*Problems to solve*.
a) Translate this sentence from the passage on cheatgrass into Spanish: "To effectively treat cheatgrass across an entire landscape, partners must be able to work across property lines."
b) Retype a section of the passage on cheatgrass. Begin at the words "To effectively treat" and stop after "on public land.".
c) For each statement, say whether the passage on cheatgrass agrees with it, answering yes or no. Quote the words from the passage that decide each one.
(i) Jessie Shallow is a partner biologist with the Mule Deer Foundation.
(ii) Shallow took the stakes and mallet from a Bureau of Land Management truck.
(iii) The core habitat on private and state lands is accessible to agencies like the Forest Service.

*Provided text*.
****************************************

Defending the core and growing the core is a goal widely adopted by those working in sagebrush country. By targeting resources towards the treatment and management of core habitat, partners can protect the best of the best rangelands from non-native annual grass invasion while getting the biggest return on investment of both time and money.
To effectively treat cheatgrass across an entire landscape, partners must be able to work across property lines. This is where groups like the Mule Deer Foundation lean in and provide much needed capacity to get projects done in creative ways. By aggressively treating the seed source on private and state lands, core habitat that isn’t accessible to land management agencies like the Bureau of Land Management or Forest Service, time and money can be saved down the road by ensuring that small pockets of cheatgrass don’t remain after larger-scale treatments on public land.
“I like to think of it as removing the donut holes that have the potential to spread and put surrounding intact habitat at risk,” said Jessie Shallow, a partner biologist with the Mule Deer Foundation.
Shallow is currently leading efforts to survey and treat cheatgrass in several priority areas in Lemhi County. On a bright autumn morning she pulled a handful of stakes and a mallet from the bed of an Idaho Department of Fish and Game pickup truck and strode into the sagebrush on a section of state land.
“Things look really good, but I remember there being a small patch of cheatgrass out here. That’s what I’m looking for right now,” she said.

****************************************

*Dataset records*.
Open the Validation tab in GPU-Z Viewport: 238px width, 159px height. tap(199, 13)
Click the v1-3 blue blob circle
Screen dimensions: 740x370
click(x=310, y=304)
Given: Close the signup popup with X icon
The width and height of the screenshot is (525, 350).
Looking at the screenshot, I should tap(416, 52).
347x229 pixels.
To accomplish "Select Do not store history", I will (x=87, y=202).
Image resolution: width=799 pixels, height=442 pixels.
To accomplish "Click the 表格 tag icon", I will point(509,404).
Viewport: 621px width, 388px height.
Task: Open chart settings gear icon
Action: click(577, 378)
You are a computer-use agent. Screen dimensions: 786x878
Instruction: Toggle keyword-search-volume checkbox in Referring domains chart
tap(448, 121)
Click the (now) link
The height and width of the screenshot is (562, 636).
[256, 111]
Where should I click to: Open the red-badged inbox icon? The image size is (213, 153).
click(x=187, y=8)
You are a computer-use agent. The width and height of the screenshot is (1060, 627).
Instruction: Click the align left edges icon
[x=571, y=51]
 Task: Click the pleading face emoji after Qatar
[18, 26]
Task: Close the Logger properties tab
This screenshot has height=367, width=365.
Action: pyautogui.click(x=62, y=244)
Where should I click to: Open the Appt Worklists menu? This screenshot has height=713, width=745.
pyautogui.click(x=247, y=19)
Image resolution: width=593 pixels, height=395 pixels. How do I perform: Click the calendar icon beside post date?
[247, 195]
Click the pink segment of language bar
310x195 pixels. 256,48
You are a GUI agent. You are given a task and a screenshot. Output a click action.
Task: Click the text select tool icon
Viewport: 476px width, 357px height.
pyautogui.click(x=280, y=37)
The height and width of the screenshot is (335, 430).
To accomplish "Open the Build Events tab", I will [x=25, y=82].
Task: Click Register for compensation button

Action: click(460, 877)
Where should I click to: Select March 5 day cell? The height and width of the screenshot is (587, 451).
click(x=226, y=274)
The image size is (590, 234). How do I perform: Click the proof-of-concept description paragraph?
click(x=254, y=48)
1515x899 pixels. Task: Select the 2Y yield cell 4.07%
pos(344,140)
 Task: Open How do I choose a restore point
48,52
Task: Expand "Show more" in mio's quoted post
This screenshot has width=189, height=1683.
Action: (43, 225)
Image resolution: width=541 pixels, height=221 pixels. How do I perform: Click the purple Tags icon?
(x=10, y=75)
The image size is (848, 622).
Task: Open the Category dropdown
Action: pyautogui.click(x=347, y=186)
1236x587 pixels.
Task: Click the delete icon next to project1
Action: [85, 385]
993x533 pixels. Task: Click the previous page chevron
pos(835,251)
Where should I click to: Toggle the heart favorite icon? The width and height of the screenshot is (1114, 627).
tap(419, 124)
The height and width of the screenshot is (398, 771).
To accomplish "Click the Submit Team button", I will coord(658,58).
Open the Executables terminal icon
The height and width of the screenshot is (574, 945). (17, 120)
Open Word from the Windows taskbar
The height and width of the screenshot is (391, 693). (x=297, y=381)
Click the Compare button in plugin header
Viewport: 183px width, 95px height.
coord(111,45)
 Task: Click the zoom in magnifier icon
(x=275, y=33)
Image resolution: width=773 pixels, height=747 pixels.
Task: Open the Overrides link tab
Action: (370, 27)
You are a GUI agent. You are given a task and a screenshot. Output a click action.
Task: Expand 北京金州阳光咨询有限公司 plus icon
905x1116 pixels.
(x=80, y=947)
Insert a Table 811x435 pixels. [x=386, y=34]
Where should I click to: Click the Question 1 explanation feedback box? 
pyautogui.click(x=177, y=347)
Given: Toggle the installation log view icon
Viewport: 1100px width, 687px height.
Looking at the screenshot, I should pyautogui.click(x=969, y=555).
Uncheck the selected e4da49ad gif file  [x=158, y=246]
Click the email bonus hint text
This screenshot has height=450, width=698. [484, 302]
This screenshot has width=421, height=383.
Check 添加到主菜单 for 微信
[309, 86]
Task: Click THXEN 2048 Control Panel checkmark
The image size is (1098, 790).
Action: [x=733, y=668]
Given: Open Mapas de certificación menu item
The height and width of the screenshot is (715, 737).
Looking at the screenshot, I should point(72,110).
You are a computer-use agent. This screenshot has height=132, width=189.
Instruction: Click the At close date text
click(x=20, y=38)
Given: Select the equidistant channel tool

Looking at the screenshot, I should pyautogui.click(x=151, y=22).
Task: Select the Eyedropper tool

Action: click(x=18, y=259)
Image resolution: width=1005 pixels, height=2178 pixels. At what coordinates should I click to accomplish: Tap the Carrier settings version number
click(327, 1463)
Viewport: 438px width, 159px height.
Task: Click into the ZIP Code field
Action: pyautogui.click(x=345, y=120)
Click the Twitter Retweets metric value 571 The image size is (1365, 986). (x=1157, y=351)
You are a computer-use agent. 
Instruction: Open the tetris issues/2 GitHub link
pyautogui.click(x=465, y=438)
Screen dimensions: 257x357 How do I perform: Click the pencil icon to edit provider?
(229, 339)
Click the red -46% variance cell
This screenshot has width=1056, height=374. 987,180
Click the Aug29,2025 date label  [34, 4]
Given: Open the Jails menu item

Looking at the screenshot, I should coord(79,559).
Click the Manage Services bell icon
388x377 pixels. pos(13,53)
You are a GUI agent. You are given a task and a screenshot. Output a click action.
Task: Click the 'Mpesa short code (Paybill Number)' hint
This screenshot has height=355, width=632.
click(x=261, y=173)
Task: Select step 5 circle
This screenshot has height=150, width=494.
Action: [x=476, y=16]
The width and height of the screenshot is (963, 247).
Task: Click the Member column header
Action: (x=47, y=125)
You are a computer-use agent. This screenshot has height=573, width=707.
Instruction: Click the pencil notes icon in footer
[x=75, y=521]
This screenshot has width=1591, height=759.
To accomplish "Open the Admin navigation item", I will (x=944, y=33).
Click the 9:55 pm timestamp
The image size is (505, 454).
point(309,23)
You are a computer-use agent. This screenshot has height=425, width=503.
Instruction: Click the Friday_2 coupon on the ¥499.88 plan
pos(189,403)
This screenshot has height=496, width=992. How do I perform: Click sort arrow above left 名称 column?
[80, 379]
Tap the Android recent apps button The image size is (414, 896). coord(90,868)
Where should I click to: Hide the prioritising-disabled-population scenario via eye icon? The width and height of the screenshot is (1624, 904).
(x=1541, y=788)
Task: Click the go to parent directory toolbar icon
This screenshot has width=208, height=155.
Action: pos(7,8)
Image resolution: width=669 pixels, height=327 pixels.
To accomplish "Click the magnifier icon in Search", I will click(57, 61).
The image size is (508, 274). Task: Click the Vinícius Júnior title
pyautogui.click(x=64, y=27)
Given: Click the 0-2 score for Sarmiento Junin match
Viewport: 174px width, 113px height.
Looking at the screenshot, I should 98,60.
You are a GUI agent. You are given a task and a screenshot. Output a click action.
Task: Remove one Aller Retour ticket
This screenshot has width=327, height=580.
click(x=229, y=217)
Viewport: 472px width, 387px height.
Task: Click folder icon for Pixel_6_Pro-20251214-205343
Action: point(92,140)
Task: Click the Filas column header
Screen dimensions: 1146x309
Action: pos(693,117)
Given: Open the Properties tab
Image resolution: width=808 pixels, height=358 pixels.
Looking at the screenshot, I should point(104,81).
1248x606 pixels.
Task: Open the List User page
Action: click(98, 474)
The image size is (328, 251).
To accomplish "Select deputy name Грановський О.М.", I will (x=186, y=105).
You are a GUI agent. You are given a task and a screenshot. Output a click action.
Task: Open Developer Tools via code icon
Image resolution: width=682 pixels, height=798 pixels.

****************************************

*Task responses*.
a) Para tratar eficazmente el bromo velloso en todo un paisaje, los socios deben poder trabajar más allá de los límites de propiedad.

b)
To effectively treat cheatgrass across an entire landscape, partners must be able to work across property lines. This is where groups like the Mule Deer Foundation lean in and provide much needed capacity to get projects done in creative ways. By aggressively treating the seed source on private and state lands, core habitat that isn’t accessible to land management agencies like the Bureau of Land Management or Forest Service, time and money can be saved down the road by ensuring that small pockets of cheatgrass don’t remain after larger-scale treatments on public land.

c)
(i) Yes: "said Jessie Shallow, a partner biologist with the Mule Deer Foundation."
(ii) No: "from the bed of an Idaho Department of Fish and Game pickup truck"
(iii) No: "core habitat that isn’t accessible to land management agencies like the Bureau of Land Management or Forest Service"